SAML integration to Google Workspace SAML integration to Google Workspace

SAML integration to Google Workspace

SAML is an XML-based open-standard for transferring identity data between two parties. Using SAML we can integrate Blinq with Google Workspace in order to create a custom SAML Application.

 

Note

Blinq only supports Identity Provider initiated SSO at the moment. We will be adding support for Service Provider initiated SSO in the near future which will enable your organisation to log into Blinq using SAML-based SSO.

 

Setup

Creating a SAML application in Google Workspace

  1. Navigate to https://admin.google.com and log in
  2. Hover over the left side of the screen to view the navigation bar, then click Apps > Web and mobile apps
  3. Click Add App and in the dropdown select Add custom SAML app
  4. Enter App name and Description
  5. Click Continue

 

mceclip0.png
Step 3

 

mceclip1.png
Step 4

 

You will see two options, we are using Option 2: Copy the SSO URL, entity ID, and certificate. You will need to give these details to Blinq so let's open up the Blinq Dashboard before proceeding.

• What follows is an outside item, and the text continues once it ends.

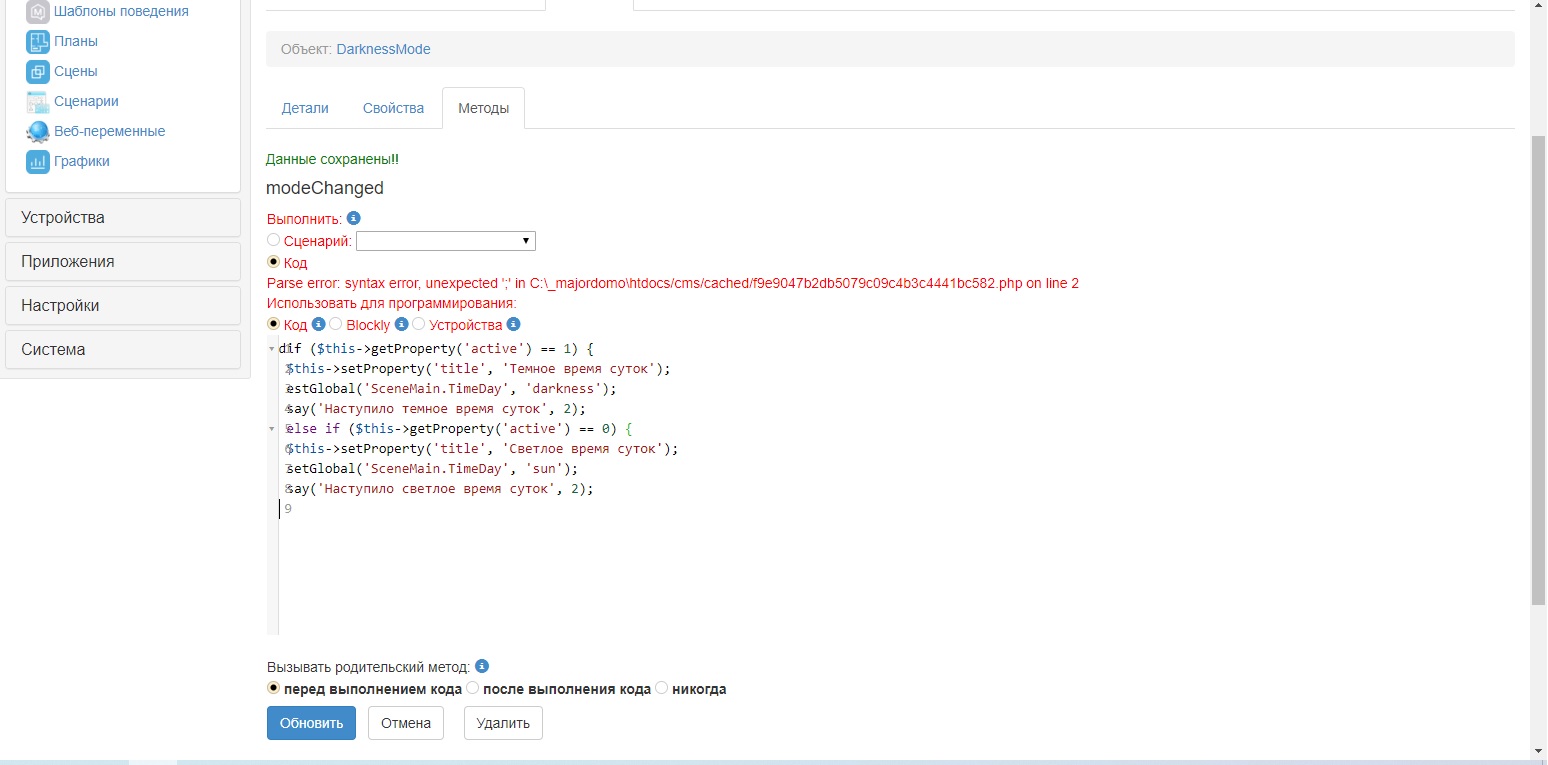Viewport: 1548px width, 765px height.
Task: Click the Сцены sidebar icon
Action: click(x=37, y=72)
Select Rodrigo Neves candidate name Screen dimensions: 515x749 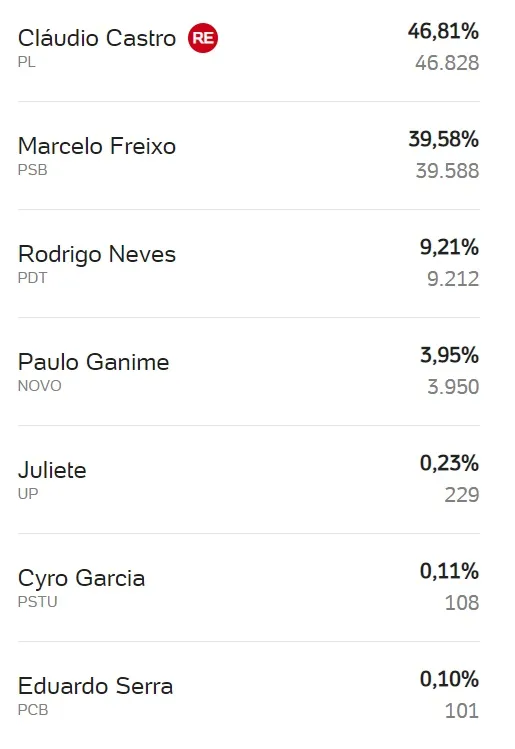point(97,255)
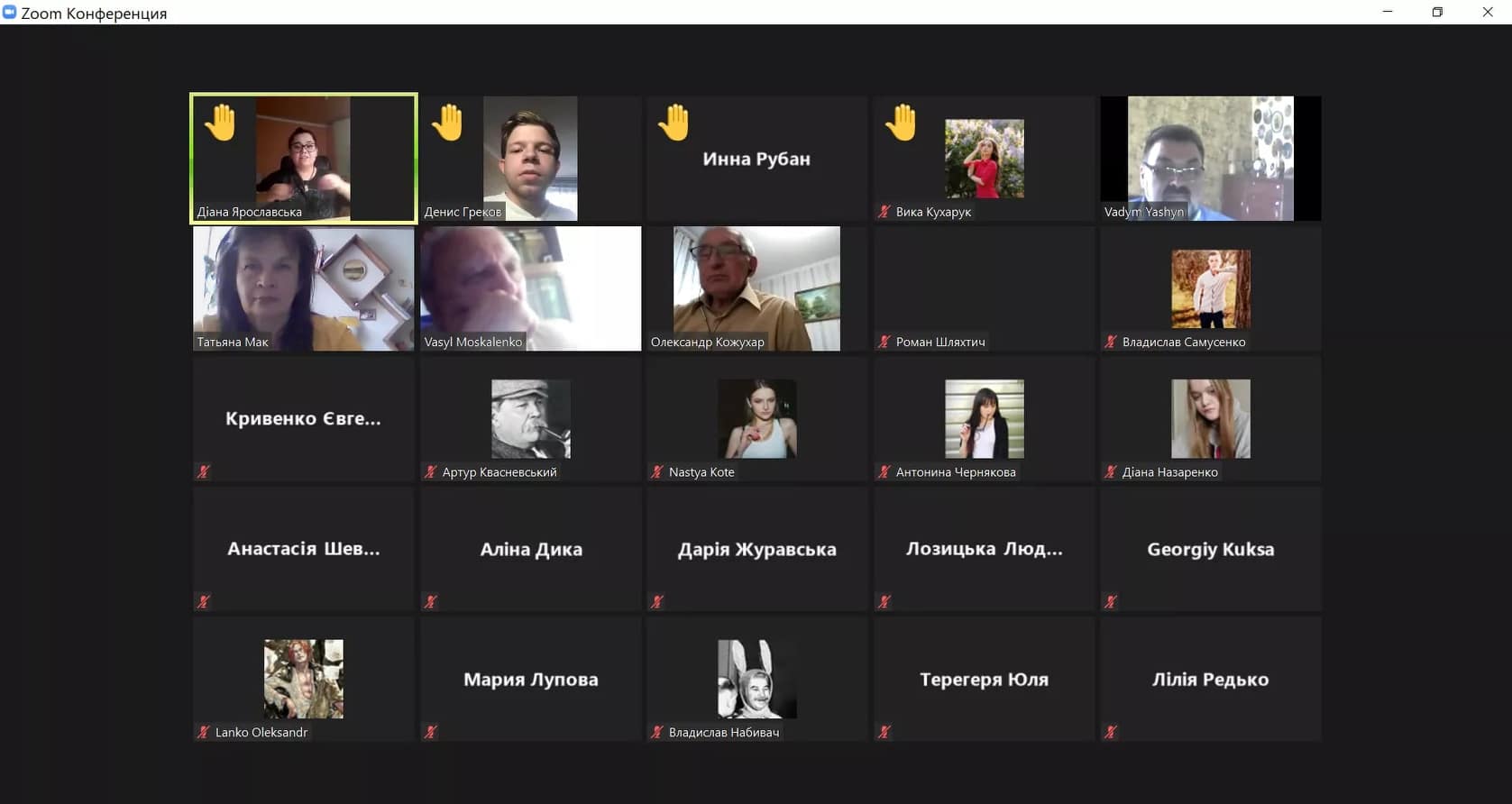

  1. Navigate to https://dash.blinq.app in a new tab
  2. If you aren't logged in to Blinq you will need to do so
  3. Click on your workspace in the top left of the screen
  4. In the dropdown click Settings
  5. Under the Integrations page you should see SAML Configuration settings which contains two sections - the Identity Provider Settings and Service Provider Settings. Click on Identity Provider Settings - you should see three inputs where you can enter in those details from Google
  6. Navigate back to Google Workspace and copy each detail, pasting them into the corresponding input in Blinq
  7. Once you have pasted all the details into Blinq click Save
  8. Now click the Service Provider Settings section - you should see two pieces of information, the Service Provider Entity ID and the ACS URL. We need to give this information back to Google.
  9. Copy the Service Provider Entity ID and navigate back to Google Workspace
  10. Click Continue
  11. Google should now ask you for Entity ID and ACS URL - paste in those details from Blinq
  12. Select the Name ID Format dropdown and then select Email
  13. Click Continue
  14. We don't need to add any attribute mappings, you can leave the default settings and click Finish
mceclip2.png
Step 12

 

We now need to enable the Blinq app in Google Workspace.
  1. Click the User access section in your Blinq app on Google Workspace
  2. To turn on or off a service for everyone in your organization, click ON for everyone or OFF for everyone, and then click Save

 

mceclip3.png
Step 1

 

mceclip4.png
Step 2

 

Verify that the application in Google Workspace can login via SAML

  1. Make sure you are in your Blinq application in Google Workspace, and then click TEST SAML LOGIN
  2. A new tab should open that asks you to login via Google. If it doesn’t, use the information in the resulting SAML error messages to update your IdP and SP settings as needed, then retest SAML login.
  3. Login using an email address that matches your Google Domain, i.e. if your google domain was blinq.me than you would have to login with an email that ended with @blinq.me
  4. After logging in if you see a JSON format data with your personal information, it means that you have set up SSO successfully.

 

mceclip1.png
Step 1